● **Extracted entries**:
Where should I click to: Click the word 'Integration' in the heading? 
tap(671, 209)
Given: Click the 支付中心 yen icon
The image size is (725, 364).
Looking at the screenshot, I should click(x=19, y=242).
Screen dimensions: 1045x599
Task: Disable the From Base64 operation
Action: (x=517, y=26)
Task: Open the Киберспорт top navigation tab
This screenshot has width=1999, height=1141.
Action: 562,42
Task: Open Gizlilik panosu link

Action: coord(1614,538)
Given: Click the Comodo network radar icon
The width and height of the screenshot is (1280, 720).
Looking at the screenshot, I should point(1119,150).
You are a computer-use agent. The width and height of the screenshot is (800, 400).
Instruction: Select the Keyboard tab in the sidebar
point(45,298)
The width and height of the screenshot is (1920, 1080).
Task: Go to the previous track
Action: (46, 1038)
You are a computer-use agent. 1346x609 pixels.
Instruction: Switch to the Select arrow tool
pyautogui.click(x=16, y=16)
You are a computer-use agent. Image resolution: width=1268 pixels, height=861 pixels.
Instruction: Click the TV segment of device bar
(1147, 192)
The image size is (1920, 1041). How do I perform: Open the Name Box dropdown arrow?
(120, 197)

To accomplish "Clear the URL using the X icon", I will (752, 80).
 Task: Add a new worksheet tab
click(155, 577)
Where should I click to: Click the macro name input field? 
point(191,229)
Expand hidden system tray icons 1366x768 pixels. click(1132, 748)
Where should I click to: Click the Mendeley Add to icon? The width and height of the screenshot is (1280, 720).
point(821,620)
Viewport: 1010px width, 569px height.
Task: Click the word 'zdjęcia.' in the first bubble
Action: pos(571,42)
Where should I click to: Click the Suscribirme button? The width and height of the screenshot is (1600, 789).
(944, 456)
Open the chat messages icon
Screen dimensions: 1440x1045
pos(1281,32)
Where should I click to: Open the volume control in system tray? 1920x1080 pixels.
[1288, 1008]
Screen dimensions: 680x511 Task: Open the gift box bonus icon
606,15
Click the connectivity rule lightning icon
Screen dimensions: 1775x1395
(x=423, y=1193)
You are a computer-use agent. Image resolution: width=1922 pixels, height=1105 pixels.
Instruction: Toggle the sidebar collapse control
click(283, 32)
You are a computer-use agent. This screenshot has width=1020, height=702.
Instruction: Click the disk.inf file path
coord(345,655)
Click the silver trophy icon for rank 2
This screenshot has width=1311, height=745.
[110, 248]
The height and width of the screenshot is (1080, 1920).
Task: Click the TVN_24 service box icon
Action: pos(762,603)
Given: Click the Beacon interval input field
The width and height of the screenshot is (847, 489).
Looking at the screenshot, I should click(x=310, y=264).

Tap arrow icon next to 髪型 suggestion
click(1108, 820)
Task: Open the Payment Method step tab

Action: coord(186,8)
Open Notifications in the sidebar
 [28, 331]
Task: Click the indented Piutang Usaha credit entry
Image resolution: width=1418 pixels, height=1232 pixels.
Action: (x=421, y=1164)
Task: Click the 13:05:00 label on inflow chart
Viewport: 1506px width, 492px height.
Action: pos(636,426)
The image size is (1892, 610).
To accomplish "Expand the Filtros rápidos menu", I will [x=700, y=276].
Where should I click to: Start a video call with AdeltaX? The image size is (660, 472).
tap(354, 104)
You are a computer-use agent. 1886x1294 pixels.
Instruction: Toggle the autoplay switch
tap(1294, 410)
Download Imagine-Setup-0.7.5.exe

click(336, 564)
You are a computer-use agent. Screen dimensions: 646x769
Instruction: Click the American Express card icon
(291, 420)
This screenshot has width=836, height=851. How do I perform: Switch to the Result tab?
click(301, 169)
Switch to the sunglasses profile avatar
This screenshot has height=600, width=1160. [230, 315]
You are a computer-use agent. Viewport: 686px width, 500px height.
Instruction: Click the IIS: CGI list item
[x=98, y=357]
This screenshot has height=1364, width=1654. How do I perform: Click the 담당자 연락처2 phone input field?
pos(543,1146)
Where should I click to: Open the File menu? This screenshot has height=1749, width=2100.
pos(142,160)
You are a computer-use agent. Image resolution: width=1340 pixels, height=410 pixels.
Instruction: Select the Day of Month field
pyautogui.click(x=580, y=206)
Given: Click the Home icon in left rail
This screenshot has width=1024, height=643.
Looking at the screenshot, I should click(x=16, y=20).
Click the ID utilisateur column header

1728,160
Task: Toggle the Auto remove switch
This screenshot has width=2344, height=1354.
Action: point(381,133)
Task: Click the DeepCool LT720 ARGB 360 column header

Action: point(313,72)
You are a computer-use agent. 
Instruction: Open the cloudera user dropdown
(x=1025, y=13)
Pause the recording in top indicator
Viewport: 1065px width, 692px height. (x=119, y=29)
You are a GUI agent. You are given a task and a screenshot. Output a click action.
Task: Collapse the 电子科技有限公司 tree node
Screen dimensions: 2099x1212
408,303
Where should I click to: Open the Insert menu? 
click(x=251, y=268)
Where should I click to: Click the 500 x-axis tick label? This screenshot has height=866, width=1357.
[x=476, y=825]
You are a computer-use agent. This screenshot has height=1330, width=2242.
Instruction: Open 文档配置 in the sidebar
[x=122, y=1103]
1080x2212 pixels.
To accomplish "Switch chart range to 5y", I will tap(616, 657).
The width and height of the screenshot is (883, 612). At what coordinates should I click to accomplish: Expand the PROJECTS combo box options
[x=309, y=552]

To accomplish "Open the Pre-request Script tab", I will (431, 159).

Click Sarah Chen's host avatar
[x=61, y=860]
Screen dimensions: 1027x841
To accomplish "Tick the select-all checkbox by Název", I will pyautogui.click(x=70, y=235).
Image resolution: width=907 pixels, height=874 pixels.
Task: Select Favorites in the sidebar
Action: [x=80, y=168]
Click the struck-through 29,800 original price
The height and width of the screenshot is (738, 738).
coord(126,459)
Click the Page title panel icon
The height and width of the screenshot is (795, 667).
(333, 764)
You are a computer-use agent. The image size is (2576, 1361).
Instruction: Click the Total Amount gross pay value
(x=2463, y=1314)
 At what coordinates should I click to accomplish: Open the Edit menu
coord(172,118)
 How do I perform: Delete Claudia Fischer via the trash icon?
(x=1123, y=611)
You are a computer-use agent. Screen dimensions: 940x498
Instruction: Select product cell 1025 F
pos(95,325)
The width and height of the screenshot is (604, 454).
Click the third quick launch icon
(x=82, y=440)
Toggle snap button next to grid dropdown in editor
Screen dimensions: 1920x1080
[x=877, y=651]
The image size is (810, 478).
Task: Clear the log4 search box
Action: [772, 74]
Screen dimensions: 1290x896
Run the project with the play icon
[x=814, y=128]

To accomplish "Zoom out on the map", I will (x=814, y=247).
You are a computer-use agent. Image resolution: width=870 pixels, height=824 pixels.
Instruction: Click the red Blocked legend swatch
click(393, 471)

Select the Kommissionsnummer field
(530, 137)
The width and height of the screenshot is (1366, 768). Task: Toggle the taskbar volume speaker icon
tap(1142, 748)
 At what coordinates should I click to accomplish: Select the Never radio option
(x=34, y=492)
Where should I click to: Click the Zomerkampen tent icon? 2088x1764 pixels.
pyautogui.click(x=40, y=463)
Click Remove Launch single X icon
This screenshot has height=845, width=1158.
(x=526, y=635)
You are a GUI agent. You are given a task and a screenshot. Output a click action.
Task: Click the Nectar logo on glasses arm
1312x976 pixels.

● **Exercise**:
Please show every line of the listing that contains the word "header", copying each such line in full.

● **Exercise result**:
Click the ID utilisateur column header
Task: Click the DeepCool LT720 ARGB 360 column header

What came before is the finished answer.